++++ DATA LISTING ++++
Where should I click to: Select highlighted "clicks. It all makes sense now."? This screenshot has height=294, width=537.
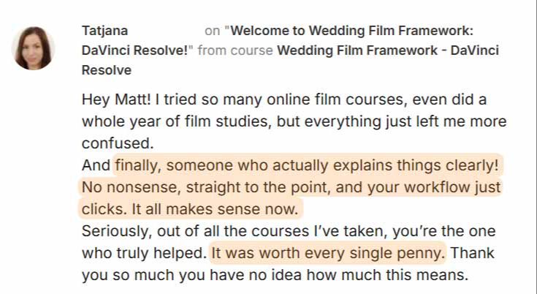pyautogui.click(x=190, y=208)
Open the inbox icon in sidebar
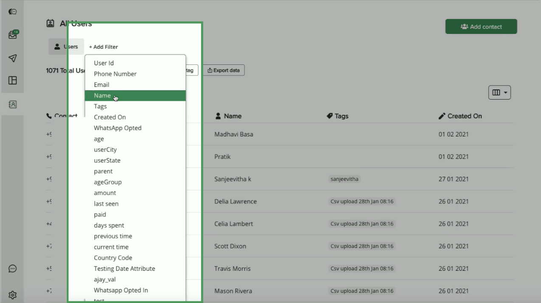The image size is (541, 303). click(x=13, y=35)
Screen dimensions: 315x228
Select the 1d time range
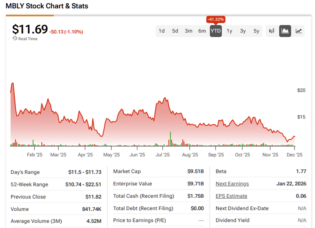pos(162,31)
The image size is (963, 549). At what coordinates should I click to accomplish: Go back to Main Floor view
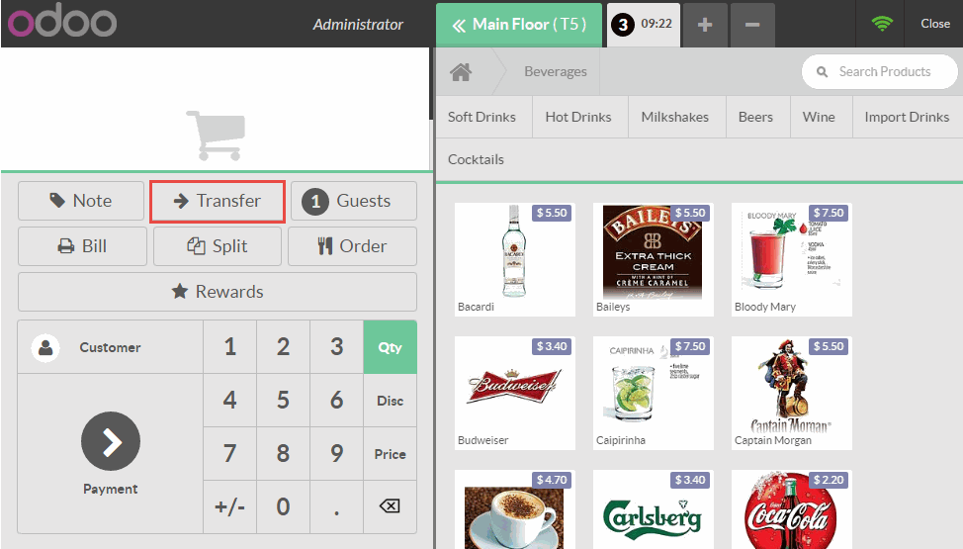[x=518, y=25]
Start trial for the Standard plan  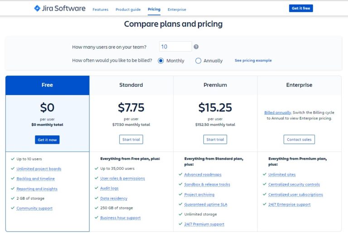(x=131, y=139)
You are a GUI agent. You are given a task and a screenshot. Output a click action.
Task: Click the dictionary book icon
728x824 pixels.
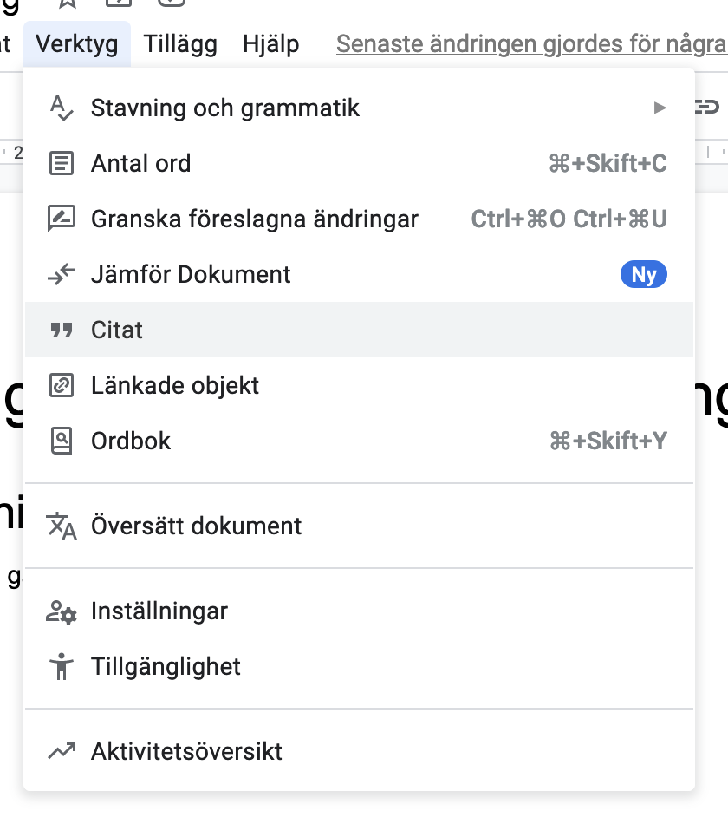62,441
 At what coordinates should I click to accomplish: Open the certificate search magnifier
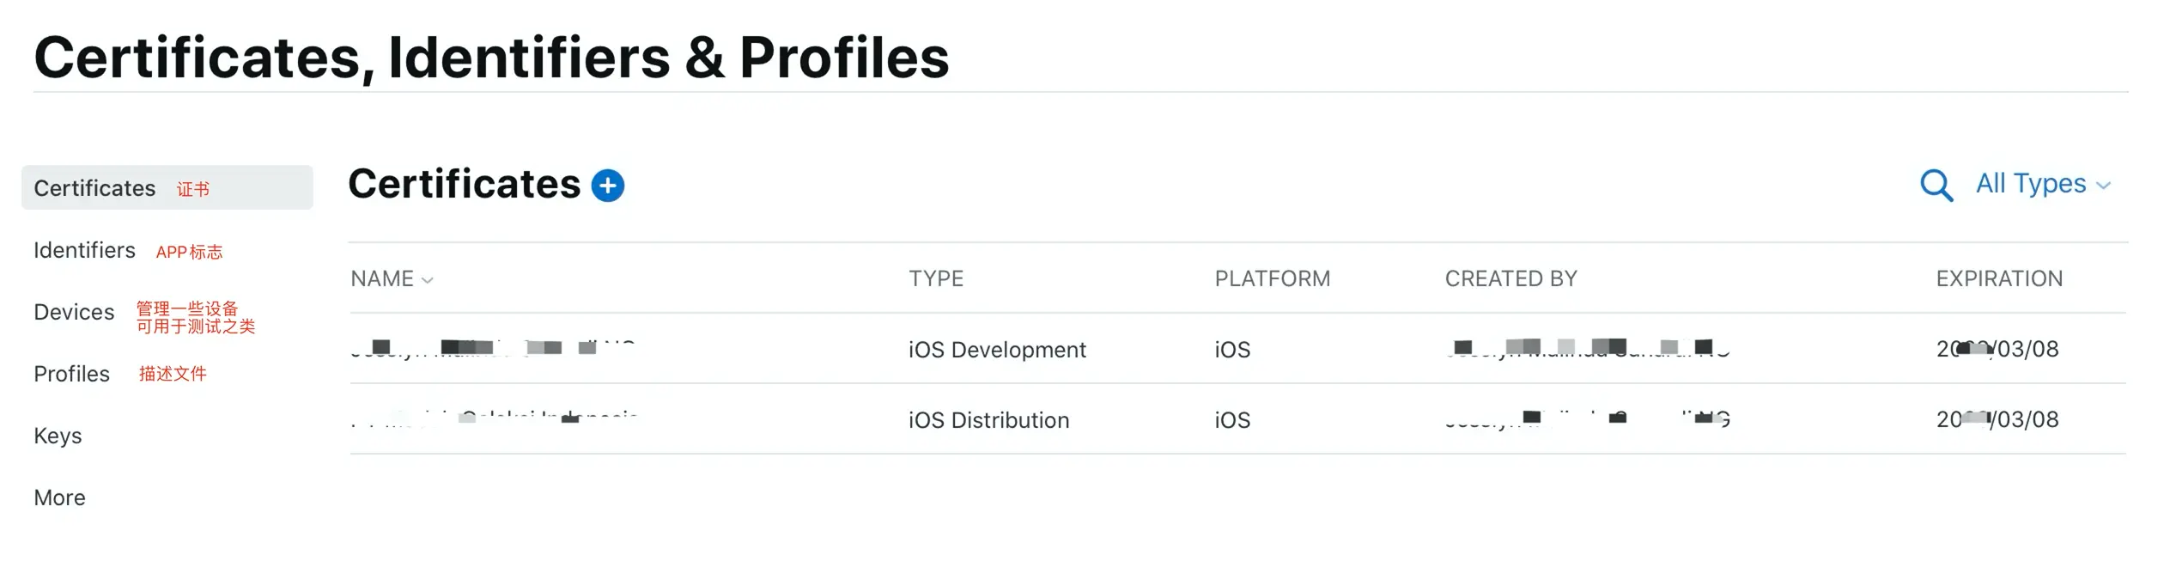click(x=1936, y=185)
++++
++++ DATA LISTING ++++
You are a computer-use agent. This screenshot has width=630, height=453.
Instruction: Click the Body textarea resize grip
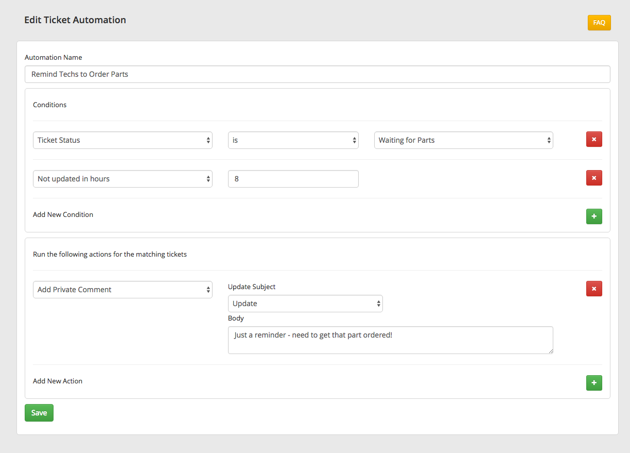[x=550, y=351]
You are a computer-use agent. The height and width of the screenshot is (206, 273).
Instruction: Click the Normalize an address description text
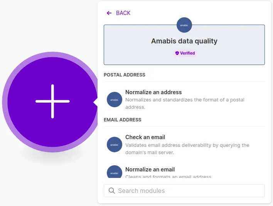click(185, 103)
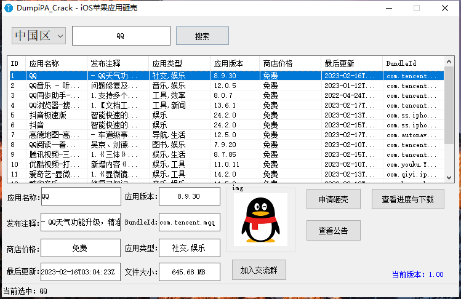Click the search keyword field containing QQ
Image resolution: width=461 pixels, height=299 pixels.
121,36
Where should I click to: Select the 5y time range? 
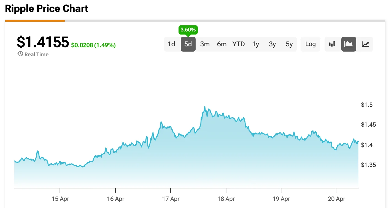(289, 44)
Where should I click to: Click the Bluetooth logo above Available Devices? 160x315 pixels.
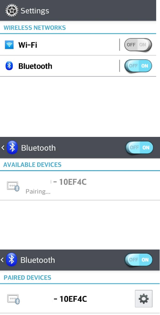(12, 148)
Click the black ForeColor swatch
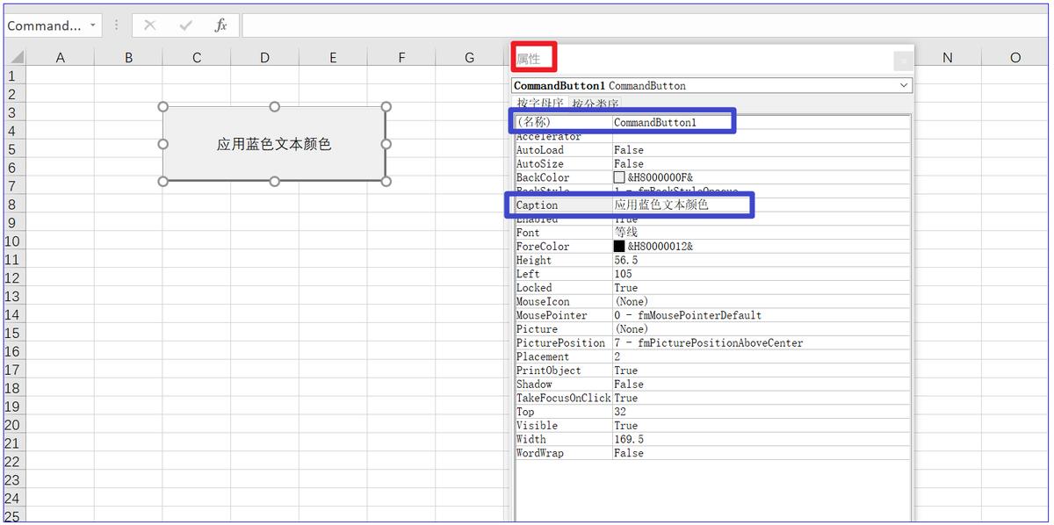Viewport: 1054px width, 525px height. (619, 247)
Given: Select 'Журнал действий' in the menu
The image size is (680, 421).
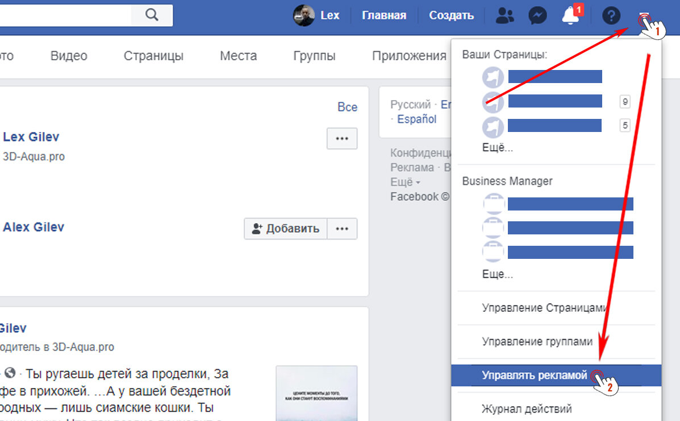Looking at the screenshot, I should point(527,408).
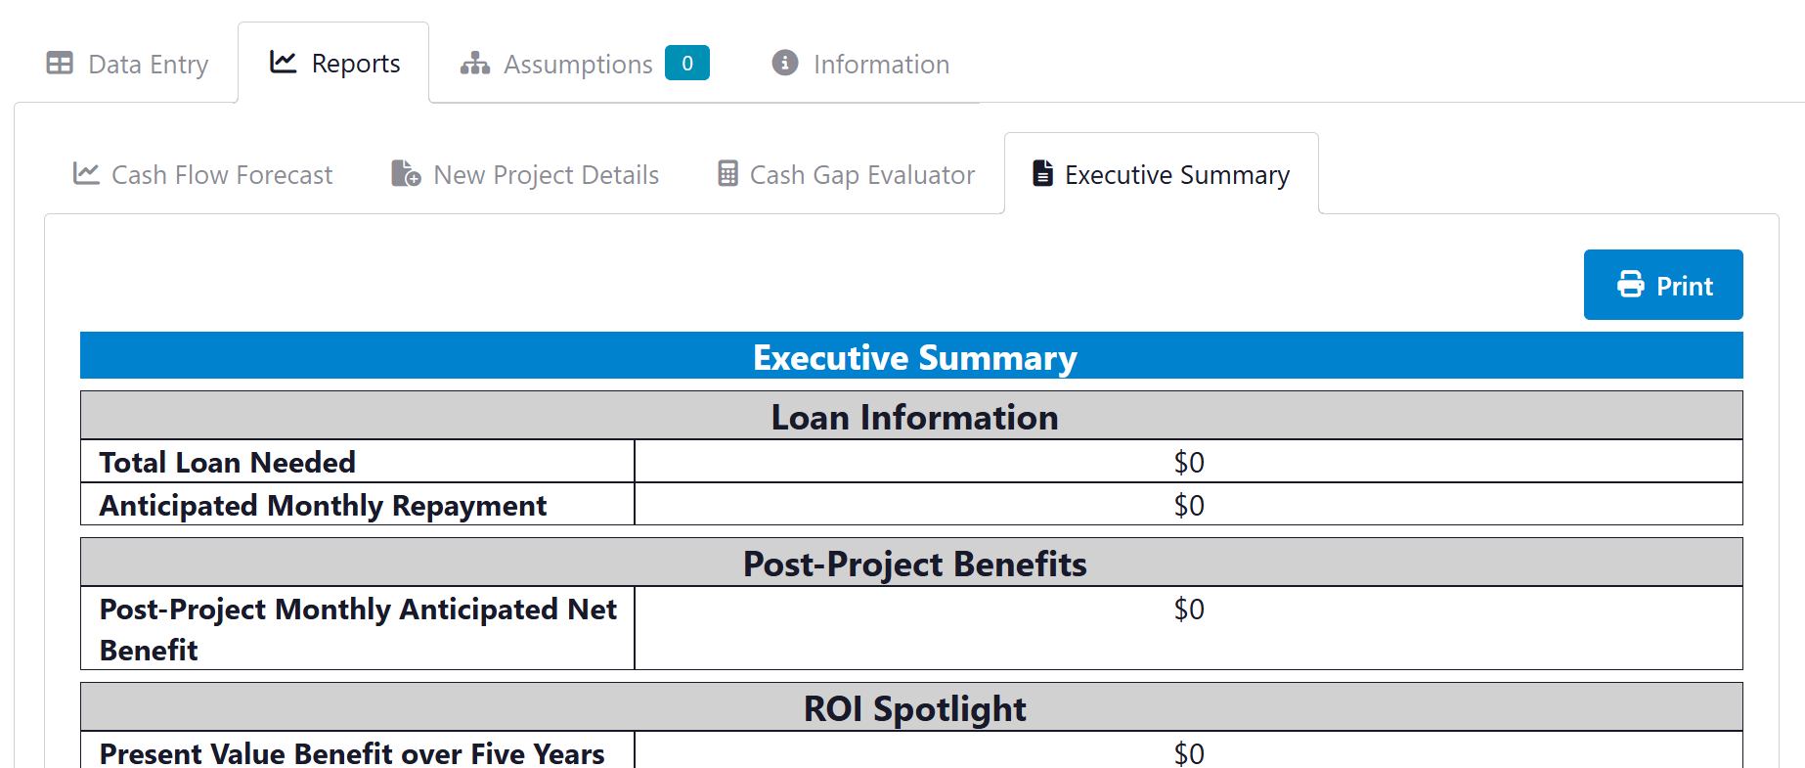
++++
INSTRUCTIONS FOR THE TASK - Some lines of the listing may include the string "agent". Tally them and report only the total.

TASK RESULT - 3